» **Task details**
Output exactly the lines from the line with "Open the Tempura" through the end of the records below. Include nothing else.

--------------------------------------------------

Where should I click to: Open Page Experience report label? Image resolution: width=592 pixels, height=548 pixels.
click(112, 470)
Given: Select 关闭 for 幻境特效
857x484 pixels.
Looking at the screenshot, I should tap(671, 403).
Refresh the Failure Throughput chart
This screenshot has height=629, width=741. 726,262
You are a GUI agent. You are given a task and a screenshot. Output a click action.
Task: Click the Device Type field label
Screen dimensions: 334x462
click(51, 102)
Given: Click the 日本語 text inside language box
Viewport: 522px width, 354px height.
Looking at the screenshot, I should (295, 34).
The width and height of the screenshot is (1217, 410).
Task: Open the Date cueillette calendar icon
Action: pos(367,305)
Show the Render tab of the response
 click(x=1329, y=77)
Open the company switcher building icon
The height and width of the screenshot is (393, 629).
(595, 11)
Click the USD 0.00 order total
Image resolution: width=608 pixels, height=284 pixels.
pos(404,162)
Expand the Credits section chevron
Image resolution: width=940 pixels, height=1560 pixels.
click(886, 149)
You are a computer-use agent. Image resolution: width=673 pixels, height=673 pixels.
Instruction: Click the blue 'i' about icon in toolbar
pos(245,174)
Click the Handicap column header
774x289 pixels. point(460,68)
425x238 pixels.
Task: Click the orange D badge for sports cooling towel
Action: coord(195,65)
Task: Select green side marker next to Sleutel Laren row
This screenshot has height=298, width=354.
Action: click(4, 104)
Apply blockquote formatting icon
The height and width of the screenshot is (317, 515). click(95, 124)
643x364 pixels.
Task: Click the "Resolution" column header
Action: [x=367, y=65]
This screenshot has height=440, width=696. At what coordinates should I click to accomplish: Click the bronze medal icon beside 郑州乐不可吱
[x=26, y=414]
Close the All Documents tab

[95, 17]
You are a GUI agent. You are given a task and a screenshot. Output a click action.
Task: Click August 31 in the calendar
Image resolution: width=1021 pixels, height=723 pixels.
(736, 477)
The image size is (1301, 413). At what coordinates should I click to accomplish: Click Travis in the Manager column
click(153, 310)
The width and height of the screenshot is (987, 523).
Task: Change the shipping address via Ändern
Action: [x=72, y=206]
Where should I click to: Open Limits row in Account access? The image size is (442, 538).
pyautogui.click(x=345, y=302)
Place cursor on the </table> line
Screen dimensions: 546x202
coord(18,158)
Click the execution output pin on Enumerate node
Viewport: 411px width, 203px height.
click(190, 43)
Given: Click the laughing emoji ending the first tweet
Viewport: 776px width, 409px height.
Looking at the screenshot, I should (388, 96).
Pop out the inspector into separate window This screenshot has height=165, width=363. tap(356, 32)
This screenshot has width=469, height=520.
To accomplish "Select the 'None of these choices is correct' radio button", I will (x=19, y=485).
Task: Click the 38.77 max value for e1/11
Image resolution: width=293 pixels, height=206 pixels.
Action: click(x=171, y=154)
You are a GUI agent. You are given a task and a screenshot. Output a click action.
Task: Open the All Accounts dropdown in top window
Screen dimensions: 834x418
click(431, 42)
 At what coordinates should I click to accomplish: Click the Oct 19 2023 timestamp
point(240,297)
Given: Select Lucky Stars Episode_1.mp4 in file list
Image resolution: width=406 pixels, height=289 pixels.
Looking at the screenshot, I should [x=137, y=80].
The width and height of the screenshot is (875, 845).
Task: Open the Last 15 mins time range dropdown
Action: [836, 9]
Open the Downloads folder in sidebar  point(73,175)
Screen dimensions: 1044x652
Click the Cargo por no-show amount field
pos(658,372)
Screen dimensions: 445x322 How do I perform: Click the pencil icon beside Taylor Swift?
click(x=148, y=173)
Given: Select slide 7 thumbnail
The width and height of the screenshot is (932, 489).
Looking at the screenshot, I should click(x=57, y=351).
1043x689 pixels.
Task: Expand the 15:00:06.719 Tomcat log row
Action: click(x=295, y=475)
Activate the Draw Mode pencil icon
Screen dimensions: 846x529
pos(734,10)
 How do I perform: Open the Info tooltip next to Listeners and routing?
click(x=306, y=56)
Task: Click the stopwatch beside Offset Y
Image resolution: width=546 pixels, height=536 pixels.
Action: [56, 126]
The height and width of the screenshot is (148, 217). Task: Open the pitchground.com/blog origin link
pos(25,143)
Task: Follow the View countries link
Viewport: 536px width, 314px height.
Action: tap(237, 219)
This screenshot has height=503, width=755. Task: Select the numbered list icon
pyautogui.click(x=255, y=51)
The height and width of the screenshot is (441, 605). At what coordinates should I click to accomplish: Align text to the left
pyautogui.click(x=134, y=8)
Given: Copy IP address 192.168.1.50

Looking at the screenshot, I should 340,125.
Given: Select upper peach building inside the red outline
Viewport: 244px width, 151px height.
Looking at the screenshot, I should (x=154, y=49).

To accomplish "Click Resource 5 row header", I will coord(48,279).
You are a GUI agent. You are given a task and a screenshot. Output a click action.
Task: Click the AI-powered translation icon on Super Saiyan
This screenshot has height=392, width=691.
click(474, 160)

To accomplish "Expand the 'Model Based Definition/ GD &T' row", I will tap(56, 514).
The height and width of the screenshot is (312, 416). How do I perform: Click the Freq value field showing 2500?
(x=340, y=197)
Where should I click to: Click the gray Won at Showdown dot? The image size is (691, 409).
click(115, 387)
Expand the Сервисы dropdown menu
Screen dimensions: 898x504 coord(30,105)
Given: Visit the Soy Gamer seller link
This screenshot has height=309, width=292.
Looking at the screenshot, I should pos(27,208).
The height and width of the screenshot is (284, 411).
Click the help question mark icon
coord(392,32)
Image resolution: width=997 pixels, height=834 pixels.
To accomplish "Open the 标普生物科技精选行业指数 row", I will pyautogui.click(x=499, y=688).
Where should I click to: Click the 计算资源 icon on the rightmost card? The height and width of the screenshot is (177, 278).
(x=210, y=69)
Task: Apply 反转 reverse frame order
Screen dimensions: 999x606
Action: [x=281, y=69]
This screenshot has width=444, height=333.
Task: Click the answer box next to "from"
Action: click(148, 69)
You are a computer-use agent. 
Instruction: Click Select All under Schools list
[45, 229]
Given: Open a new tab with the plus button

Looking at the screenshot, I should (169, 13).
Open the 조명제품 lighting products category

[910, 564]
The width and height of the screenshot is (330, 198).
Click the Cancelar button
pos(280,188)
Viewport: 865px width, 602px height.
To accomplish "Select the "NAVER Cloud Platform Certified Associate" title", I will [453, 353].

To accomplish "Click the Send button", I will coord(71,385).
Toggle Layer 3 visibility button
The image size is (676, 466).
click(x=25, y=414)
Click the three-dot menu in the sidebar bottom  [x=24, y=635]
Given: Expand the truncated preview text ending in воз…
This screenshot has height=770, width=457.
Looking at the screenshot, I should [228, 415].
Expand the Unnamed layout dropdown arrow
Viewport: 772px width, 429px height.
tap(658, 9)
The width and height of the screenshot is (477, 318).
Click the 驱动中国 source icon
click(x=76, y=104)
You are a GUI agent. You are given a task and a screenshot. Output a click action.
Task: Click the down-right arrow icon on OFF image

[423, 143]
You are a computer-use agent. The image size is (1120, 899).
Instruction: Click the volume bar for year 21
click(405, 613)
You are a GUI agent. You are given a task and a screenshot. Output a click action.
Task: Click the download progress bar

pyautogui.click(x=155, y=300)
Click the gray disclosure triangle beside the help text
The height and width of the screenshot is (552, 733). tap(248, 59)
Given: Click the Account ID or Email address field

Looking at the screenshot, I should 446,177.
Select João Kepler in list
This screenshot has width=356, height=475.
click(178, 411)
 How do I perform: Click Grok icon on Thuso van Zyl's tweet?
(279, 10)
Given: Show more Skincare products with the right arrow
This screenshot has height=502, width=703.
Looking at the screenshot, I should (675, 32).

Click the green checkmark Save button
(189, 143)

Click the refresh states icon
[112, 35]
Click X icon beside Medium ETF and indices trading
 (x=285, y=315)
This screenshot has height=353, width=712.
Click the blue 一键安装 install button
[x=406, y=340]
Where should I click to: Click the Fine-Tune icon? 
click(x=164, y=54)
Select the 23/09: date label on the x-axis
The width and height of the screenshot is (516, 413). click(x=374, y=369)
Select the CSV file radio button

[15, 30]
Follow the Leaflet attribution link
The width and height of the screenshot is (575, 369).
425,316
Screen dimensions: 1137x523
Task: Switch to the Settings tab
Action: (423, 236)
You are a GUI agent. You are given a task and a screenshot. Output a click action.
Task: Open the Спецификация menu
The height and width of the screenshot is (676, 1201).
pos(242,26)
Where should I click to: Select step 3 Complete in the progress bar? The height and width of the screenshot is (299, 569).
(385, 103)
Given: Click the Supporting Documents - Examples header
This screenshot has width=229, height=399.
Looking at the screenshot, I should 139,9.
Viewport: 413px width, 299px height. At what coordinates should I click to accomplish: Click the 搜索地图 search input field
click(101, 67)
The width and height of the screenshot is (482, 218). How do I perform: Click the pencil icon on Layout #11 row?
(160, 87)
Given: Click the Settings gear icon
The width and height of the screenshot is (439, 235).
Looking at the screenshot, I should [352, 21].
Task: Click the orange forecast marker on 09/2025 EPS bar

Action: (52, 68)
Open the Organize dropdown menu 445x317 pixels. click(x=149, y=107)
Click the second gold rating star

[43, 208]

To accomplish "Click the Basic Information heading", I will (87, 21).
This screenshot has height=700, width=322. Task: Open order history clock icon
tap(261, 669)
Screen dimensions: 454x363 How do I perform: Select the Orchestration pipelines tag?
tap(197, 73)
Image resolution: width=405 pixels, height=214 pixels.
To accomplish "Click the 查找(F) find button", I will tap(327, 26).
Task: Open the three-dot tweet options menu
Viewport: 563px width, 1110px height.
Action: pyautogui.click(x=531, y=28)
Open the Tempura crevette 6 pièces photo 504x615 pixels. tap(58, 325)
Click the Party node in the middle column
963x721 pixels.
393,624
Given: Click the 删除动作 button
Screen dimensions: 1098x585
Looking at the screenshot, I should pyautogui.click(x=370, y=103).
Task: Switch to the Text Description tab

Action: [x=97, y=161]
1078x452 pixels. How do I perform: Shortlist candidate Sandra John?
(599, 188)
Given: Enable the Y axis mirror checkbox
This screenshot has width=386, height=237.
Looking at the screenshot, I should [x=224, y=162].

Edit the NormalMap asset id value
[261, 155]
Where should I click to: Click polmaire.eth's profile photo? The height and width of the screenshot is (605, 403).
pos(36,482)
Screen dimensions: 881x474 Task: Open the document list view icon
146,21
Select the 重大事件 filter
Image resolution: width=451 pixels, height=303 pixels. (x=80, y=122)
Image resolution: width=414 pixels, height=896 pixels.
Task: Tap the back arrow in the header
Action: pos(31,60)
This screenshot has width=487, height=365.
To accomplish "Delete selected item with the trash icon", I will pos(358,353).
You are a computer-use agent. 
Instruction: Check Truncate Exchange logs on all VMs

--------------------------------------------------

» **Answer to this task**
Open the Tempura crevette 6 pièces photo 504x615 pixels. tap(58, 325)
Click the Party node in the middle column
963x721 pixels.
393,624
Given: Click the 删除动作 button
Screen dimensions: 1098x585
Looking at the screenshot, I should pyautogui.click(x=370, y=103).
Task: Switch to the Text Description tab

Action: [x=97, y=161]
1078x452 pixels. How do I perform: Shortlist candidate Sandra John?
(599, 188)
Given: Enable the Y axis mirror checkbox
This screenshot has width=386, height=237.
Looking at the screenshot, I should [x=224, y=162].

Edit the NormalMap asset id value
[261, 155]
Where should I click to: Click polmaire.eth's profile photo? The height and width of the screenshot is (605, 403).
pos(36,482)
Screen dimensions: 881x474 Task: Open the document list view icon
146,21
Select the 重大事件 filter
Image resolution: width=451 pixels, height=303 pixels. (x=80, y=122)
Image resolution: width=414 pixels, height=896 pixels.
Task: Tap the back arrow in the header
Action: pos(31,60)
This screenshot has width=487, height=365.
To accomplish "Delete selected item with the trash icon", I will pos(358,353).
You are a computer-use agent. 
Instruction: Check Truncate Exchange logs on all VMs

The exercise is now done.